QSO1’s metallicity is less than 0.5% of the Sun. That makes it one of the most pristine galactic environments ever measured. Such a low metal content suggests that the object had seen very little star formation before Webb observed it.
This chemistry strengthens the case that the black hole did much of the early growing before a substantial galaxy of stars surrounded it. A star-rich galaxy would have left more chemical fingerprints. QSO1 instead looks like a compact gas system wrapped around a massive central black hole.
The result paints a vivid picture. A huge black hole sits in a small early object made mostly of primordial gas. The surrounding galaxy appears underbuilt compared with the black hole at its heart.
Why This Changes Black Hole Origins
Supermassive black holes are common in the centers of large galaxies today. The Milky Way has one called Sagittarius A*. Many galaxies contain even larger central black holes, with masses reaching millions or billions of Suns.
The puzzle comes from timing. Webb and other observatories have found massive black holes in the early universe. If they began as the remnants of ordinary massive stars, they would need to feed and merge extremely quickly to reach such sizes in a few hundred million years.

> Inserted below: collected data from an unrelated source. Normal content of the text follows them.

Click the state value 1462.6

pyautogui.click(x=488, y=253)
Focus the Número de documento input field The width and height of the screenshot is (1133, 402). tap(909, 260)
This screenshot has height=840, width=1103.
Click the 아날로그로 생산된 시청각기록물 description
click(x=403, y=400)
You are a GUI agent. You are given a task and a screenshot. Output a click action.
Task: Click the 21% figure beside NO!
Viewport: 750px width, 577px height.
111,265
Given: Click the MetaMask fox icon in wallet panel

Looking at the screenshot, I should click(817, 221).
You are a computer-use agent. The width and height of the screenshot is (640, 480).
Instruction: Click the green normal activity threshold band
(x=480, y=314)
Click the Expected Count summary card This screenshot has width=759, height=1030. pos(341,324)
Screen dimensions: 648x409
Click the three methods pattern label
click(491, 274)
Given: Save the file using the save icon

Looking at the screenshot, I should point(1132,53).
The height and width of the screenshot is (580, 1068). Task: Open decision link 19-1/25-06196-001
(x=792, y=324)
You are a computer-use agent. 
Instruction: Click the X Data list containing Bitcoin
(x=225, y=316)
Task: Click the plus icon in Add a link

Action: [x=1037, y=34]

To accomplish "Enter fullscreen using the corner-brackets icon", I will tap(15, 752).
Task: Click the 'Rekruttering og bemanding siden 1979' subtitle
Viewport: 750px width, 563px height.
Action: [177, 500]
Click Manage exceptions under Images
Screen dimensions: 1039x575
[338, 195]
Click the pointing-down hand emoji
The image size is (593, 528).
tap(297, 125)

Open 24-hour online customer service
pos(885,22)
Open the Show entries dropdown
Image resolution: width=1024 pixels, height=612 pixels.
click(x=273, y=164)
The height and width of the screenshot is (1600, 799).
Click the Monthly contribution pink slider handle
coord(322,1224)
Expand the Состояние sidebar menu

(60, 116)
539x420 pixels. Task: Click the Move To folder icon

QSO1 points toward a different early path. The black hole seems to have been born large, either as a primordial black hole associated with conditions near the beginning of the universe or as a direct collapse black hole formed from a giant cloud of gas.
Both ideas have been discussed for years. Primordial black holes would come from dense regions in the very early universe. Direct collapse black holes would form later, when an enormous gas cloud collapses into a black hole seed far larger than a stellar remnant.
The Webb data do not settle which path produced QSO1. They do show that the black hole’s mass is difficult to explain through slow growth from small seeds. That is why the discovery carries so much weight for theories of cosmic structure.
The Search for More Early Black Hole Seeds
The team suspects that objects like QSO1 were present in meaningful numbers during the early universe. Little Red Dots may represent a broader phase in which massive black holes were gathering gas before their host galaxies fully developed.
Researchers are now analyzing similar objects to see whether QSO1 is part of a wider pattern. If more Little Red Dots show the same mix of huge central masses, pristine gas and compact sizes, astronomers will have stronger evidence that black holes sometimes lead galaxy growth.
Webb is especially well suited for this work. Its infrared vision can reach light stretched by cosmic expansion. Its spectroscopy can reveal both motion and chemistry in objects that formed when the universe was only a small fraction of its present age.
The next step is comparison. Astronomers need to measure more early black holes in the same careful way. Direct gas-motion measurements can show whether the extreme mass ratio in QSO1 is rare or part of a larger population.
For now, Abell2744-QSO1 stands as one of Webb’s clearest glimpses of a black hole seed in the making. It may be showing astronomers an early chapter in which a black hole formed first, then began building a galaxy around itself.